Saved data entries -
========

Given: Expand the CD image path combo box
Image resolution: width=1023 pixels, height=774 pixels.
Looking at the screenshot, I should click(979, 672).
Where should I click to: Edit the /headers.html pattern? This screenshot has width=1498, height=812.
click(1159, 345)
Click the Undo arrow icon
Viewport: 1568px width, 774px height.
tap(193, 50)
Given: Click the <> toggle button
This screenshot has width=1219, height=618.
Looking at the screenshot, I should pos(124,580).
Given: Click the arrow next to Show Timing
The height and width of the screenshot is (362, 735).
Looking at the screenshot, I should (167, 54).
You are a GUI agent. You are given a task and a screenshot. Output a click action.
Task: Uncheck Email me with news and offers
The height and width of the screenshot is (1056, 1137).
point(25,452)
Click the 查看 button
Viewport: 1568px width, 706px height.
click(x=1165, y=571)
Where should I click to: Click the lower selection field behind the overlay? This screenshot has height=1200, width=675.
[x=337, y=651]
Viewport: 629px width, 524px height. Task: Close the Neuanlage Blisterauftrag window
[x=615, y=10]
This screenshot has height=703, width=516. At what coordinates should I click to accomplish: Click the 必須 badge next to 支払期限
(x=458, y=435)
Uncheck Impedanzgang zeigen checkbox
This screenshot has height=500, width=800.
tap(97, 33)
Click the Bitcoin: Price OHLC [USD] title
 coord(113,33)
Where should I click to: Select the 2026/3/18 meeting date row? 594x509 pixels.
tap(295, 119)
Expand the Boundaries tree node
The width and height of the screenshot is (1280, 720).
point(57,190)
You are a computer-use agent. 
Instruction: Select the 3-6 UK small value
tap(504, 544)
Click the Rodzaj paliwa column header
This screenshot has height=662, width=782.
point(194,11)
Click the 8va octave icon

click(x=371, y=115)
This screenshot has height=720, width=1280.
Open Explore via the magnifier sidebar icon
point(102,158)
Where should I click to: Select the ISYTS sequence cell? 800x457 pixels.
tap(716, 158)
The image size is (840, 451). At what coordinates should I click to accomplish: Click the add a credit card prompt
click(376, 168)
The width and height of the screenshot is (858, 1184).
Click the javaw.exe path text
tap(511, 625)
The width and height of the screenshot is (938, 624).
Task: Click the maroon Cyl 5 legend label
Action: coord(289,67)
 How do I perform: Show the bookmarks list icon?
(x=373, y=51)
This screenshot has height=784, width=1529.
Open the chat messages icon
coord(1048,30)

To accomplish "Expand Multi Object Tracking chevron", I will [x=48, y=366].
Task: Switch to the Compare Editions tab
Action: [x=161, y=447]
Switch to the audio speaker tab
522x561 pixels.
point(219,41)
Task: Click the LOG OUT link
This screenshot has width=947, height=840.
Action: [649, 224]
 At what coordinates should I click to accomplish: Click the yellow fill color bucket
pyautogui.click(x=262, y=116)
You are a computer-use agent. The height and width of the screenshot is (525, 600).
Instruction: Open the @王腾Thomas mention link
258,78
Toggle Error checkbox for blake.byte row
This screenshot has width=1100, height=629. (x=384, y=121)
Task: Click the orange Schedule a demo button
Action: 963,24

========

EXERCISE DESCRIPTION -
Tally, in the data above, the lines where the word "Uncheck" occurs, and give the figure alone.

TASK OUTPUT -
2